=== Begin Enclosure ===
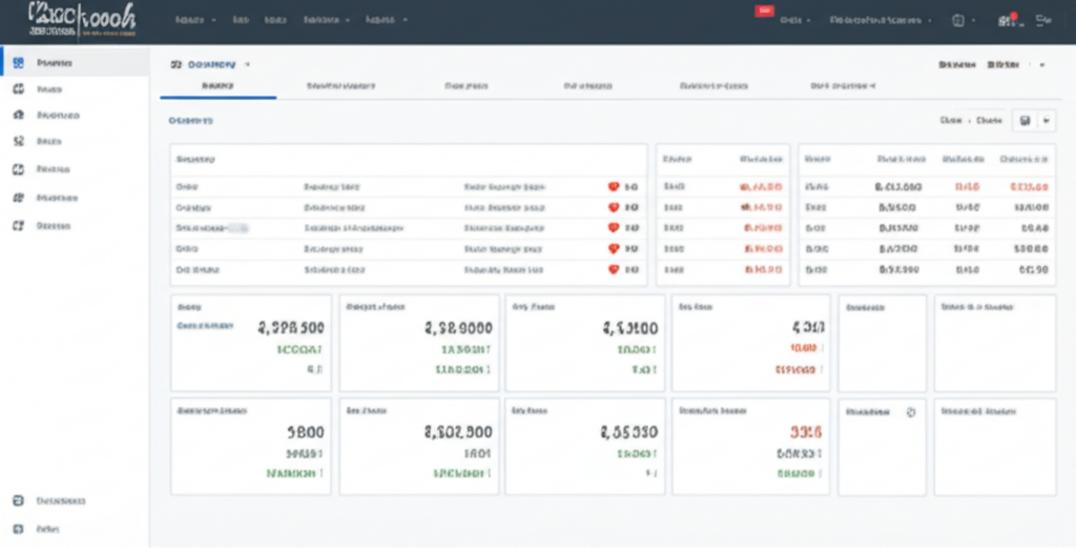Click the second-to-last icon at the sidebar bottom

pos(18,500)
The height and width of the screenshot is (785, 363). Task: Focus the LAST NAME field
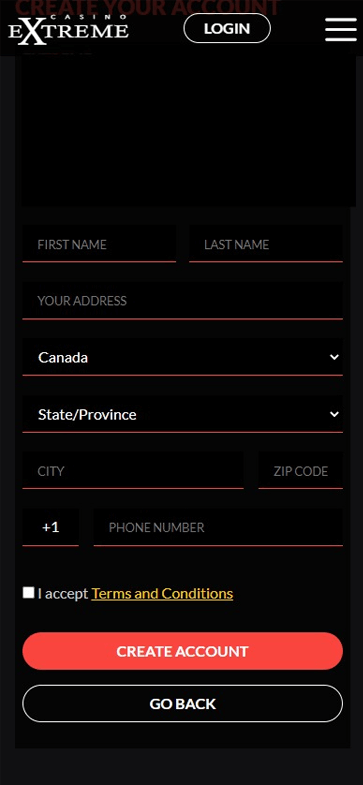click(x=266, y=244)
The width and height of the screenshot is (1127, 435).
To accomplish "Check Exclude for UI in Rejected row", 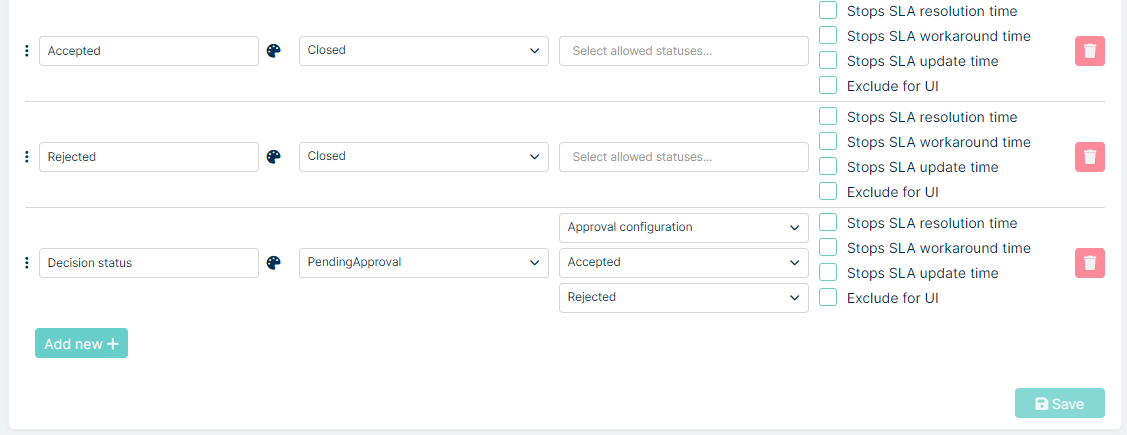I will (x=828, y=191).
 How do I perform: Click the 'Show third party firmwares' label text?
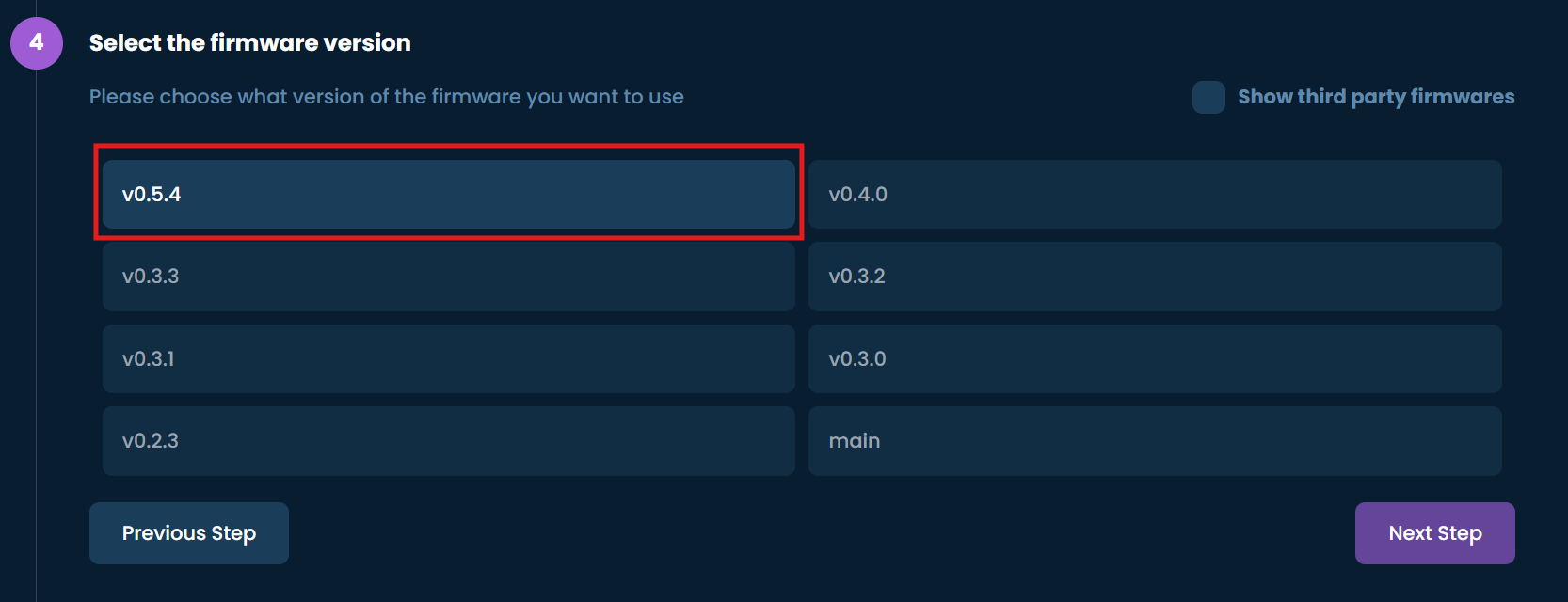[x=1376, y=97]
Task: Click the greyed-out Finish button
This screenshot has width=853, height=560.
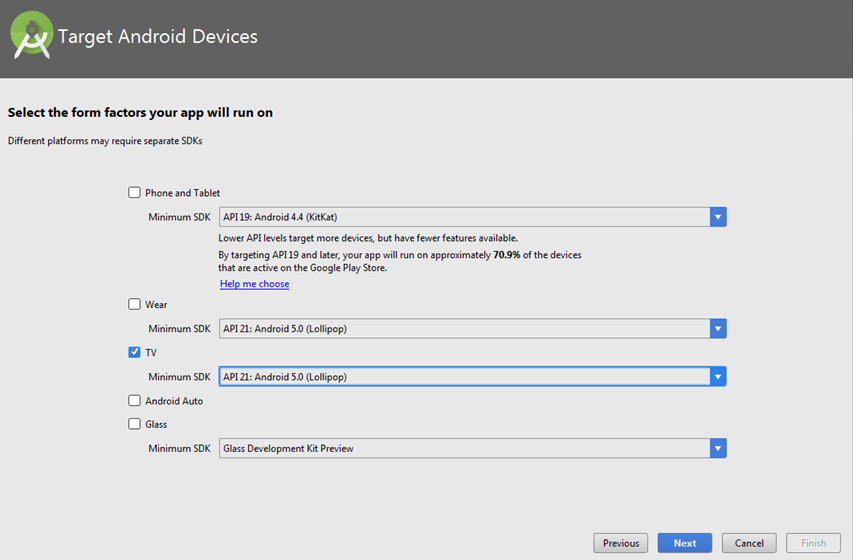Action: click(x=813, y=543)
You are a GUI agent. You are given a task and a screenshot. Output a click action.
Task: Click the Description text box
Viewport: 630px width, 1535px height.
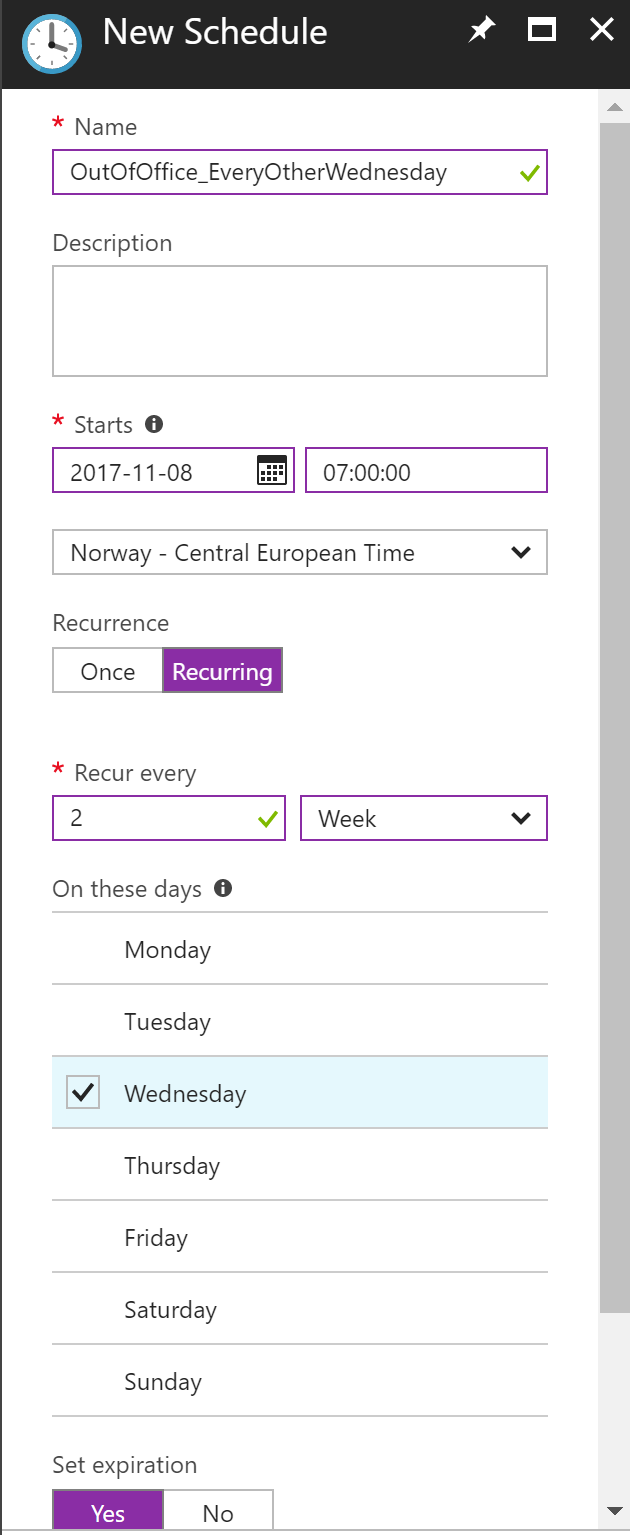(300, 320)
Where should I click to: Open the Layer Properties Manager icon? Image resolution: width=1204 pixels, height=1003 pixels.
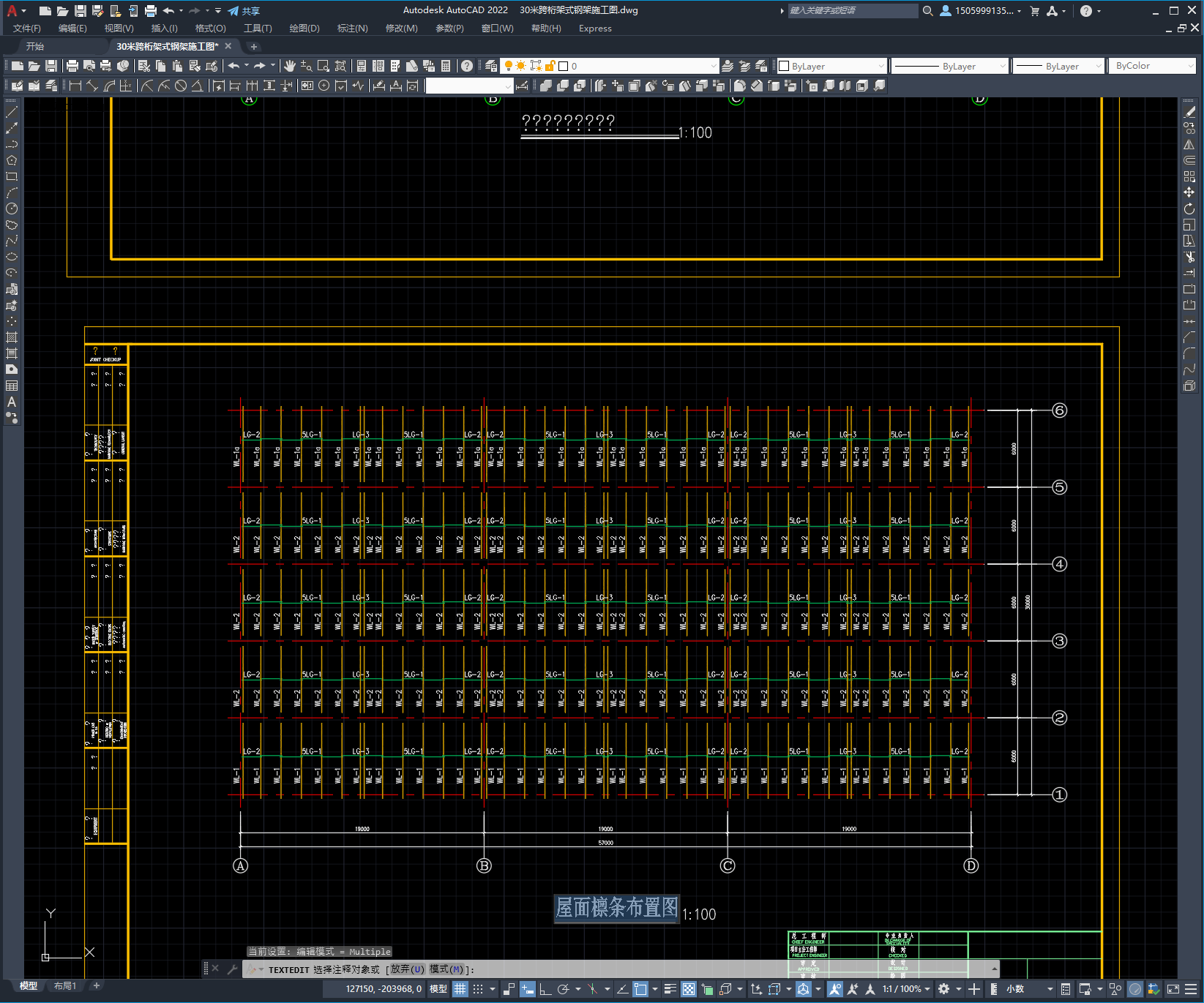(x=491, y=66)
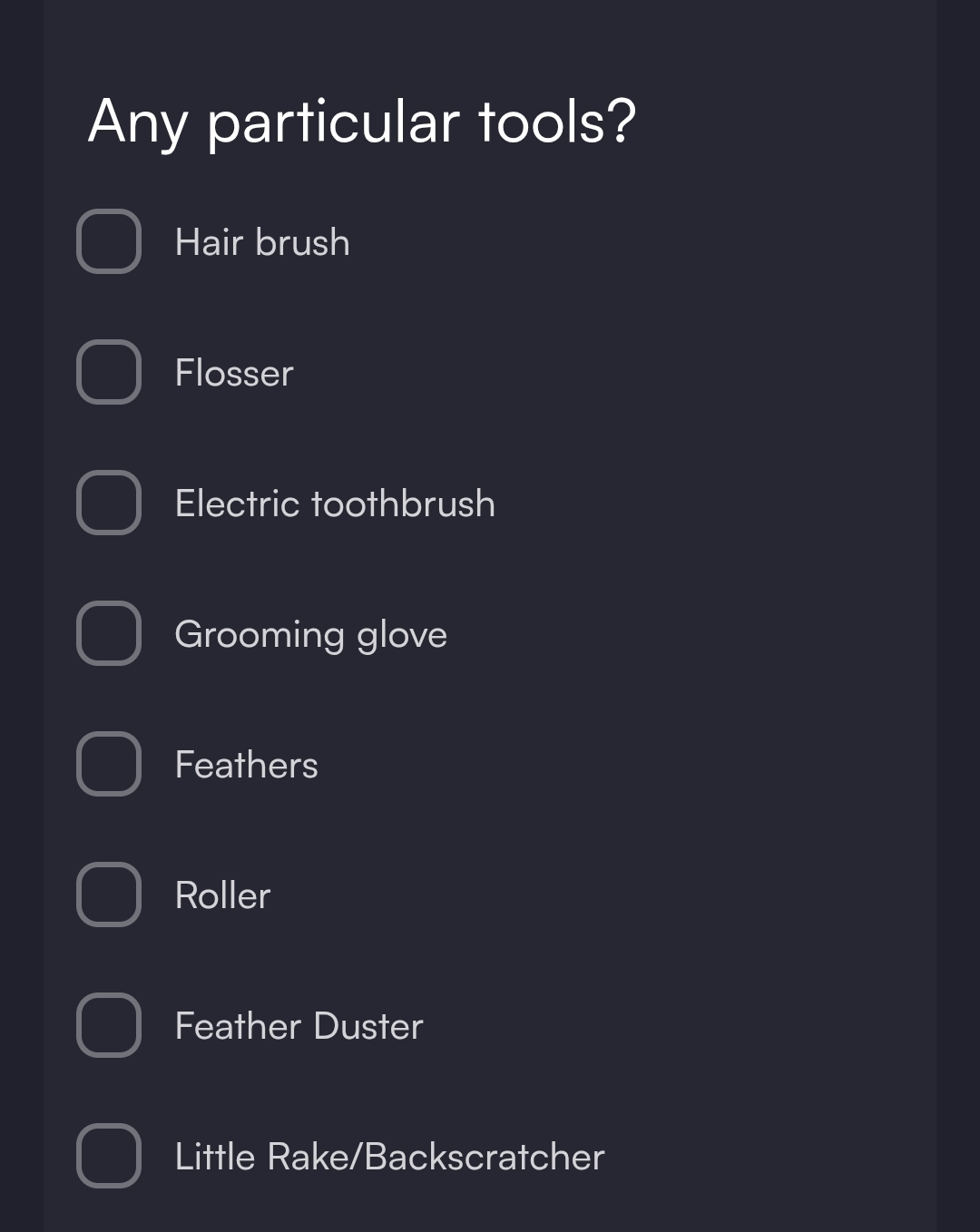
=== End Enclosure ===
Extract word for word every line from the line that contains "How do I perform: Click" to the final line of the data, both included, and nothing else; skip the pictures.

 How do I perform: Click the 'Show third party firmwares' label text?
[x=1376, y=97]
Task: Click the greyed-out Finish button
This screenshot has width=853, height=560.
Action: click(x=813, y=543)
You are a GUI agent. You are given a task and a screenshot. Output a click action.
Task: Click the Description text box
Viewport: 630px width, 1535px height.
(300, 320)
Where should I click to: Open the Layer Properties Manager icon? Image resolution: width=1204 pixels, height=1003 pixels.
(x=491, y=66)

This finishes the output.